By STEVE EIGHINGER
Herald-Whig Staff Writer
MONROE CITY, Mo. -- U.S. Army Corps of Engineers officials from up and down the Mississippi River are studying the possibility of water releases from sites such as Mark Twain Lake.
The thinking behind such an idea is it might help improve the water level of the Mississippi River, where barge traffic is struggling. The river levels have continued to drop as the year has progressed, the result of last summer's drought.
No decision has been made about water release at any point along the river, according to Sandra Spence, the operations manager for the U.S. Army Corps of Engineers at Mark Twain Lake.

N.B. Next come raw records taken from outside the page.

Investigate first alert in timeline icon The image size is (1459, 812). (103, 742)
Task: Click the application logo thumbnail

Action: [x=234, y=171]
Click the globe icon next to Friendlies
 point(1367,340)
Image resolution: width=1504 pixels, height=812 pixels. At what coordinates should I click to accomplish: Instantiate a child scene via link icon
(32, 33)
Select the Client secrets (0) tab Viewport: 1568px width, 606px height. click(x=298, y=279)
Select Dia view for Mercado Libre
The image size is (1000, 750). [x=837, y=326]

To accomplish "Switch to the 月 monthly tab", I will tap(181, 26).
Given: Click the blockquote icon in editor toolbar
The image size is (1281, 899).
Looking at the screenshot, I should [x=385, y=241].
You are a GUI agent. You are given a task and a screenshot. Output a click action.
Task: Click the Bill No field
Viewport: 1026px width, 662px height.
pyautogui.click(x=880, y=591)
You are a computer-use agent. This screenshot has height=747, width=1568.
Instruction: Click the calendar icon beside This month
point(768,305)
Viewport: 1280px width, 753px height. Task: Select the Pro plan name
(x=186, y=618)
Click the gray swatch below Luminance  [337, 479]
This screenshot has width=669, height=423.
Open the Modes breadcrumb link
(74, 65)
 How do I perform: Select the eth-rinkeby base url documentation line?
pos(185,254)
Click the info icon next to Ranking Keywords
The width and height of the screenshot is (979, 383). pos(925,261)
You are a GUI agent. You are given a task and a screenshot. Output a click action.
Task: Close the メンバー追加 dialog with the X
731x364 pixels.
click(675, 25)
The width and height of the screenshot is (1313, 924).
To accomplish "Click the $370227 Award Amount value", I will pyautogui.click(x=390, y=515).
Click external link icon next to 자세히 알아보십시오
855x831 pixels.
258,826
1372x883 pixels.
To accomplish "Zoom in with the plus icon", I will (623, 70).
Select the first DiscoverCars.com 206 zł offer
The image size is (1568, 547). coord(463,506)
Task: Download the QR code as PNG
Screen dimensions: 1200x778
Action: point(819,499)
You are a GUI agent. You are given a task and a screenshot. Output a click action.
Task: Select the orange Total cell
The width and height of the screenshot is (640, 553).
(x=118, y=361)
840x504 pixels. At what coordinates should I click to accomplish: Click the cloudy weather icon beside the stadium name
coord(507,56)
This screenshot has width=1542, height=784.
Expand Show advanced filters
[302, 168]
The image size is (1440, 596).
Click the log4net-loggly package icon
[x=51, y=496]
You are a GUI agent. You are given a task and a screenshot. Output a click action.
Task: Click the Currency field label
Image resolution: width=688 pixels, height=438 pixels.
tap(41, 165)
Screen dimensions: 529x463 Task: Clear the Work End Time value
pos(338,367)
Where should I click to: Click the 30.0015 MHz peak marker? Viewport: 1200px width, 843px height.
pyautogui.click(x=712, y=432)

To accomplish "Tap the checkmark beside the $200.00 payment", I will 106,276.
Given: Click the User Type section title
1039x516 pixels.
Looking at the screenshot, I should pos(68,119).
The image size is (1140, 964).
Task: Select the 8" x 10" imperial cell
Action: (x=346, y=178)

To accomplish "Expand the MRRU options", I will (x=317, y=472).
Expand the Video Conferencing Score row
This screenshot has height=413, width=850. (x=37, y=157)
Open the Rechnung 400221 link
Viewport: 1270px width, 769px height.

"A number of possibilities are being studied, but no decision has been made," Spence said.
Spence said any decision for water release(s) will come from the Corps' division office in Vicksburg, Miss.
Officials from a variety of agencies met Thursday near Monroe City to discuss the situation. No other meetings are scheduled at this point, Spence said. The Corps' Water Control Office in St. Louis will call the next meeting, if there is one.
"The information is being evaluated," she said. "We realize the barge traffic is critical to the economy."
The water levels at Mark Twain Lake are also nearing an all-time record.
The level was 601.02 feet on Friday, down from 601.03 on Thursday. The record low is 595.85, which occurred on Nov. 27, 1997.